Monday, December 30, 2013

Application Performance Analysis as a dedicated area within IT organization



Application Performance Analysis as a dedicated area within IT organization.

For more than five years I’ve been working for a big transnational company as a global IT infrastructure support specialist. An idea to dedicate Application Performance Analysis (APA) into separate internal service appeared about two years ago and now it is time to summarize first results of my work. The main goal of this article is to receive constructive feedbacks from respectable visitors of this resource and use it for further development of the service.

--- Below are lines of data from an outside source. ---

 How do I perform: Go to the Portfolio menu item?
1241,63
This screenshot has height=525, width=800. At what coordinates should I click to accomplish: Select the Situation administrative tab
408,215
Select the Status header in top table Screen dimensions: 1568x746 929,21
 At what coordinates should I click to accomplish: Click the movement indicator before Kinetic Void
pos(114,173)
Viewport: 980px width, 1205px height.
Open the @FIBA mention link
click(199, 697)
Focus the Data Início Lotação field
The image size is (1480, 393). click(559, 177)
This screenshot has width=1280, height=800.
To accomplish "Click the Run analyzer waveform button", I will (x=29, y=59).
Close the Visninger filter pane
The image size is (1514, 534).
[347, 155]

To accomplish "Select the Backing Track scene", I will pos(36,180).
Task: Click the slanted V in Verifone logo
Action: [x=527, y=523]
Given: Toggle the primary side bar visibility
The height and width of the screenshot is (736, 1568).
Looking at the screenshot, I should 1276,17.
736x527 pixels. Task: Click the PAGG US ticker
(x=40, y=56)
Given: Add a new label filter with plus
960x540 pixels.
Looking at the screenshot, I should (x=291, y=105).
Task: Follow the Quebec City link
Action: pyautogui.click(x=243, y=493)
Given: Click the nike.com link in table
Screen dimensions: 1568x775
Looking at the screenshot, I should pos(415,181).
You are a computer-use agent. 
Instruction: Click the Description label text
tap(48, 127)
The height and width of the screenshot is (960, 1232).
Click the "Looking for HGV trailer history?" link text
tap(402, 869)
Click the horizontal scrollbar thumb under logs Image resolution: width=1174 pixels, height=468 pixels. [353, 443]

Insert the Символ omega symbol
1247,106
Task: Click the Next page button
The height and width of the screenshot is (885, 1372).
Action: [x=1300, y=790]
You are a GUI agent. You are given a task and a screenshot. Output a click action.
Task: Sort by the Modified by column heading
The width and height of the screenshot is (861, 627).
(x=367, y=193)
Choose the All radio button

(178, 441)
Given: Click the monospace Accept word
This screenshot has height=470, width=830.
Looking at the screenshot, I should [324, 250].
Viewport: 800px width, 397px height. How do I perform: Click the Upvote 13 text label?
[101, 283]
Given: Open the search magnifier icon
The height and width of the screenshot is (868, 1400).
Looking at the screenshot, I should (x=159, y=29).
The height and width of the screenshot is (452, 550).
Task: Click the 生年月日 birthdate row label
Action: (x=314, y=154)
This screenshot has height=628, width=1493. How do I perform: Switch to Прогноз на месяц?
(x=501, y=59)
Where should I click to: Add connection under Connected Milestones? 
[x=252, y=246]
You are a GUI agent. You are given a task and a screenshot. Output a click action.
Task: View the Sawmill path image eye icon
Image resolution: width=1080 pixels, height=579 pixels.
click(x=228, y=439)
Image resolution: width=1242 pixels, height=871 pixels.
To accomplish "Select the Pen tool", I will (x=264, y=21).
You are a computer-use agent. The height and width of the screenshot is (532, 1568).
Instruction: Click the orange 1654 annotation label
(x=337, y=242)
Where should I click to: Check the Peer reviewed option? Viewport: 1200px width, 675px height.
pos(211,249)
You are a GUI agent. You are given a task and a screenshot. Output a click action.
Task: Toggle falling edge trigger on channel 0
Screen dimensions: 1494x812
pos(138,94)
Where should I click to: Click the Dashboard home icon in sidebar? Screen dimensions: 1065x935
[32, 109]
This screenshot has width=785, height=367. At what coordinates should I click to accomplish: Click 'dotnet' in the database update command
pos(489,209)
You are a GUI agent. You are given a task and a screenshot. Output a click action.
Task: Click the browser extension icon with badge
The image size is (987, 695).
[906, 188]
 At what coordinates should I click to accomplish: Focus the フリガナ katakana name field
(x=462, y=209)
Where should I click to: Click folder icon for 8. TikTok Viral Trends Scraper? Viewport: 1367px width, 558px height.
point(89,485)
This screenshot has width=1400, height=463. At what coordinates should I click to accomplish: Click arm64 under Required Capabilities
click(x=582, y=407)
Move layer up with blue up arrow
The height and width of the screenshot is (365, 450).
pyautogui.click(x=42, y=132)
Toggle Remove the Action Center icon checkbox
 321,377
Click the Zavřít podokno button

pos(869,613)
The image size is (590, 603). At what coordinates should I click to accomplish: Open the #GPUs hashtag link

Application Performance Management

Nowadays, a topic of Application Performance Management [1] (APM), more general in regards to APA, becomes quite popular. Many large companies recognize or close to recognition of importance of this area, but its practical realization and applied efforts evaluation is not that simple. Even a formulation, what the “optimal application performance” is represents a complicated task with ambiguous conditions and derivation. Moreover, nowadays there is no reliable way to estimate financial profit of investments in Application Performance Management [2] and we can only use our common sense when estimating an APM value in every particular case.
Let’s take a typical example. Imagine we have some important application. Our business applies severe requirements at its availability, because every hour of outage causes noticeable financial impact. The business and the IT department sing-off a respective SLA where all requirements are reflected. In order to support this SLA the IT department configures a specific monitoring tool which regularly polls an application front-end interface with a simple request and expects a typical response. If the application stops responding test requests the monitoring system generates an automatic alert to respective support teams. Now, can we say that the IT department fairly does its job and completely supports business interests? Not sure.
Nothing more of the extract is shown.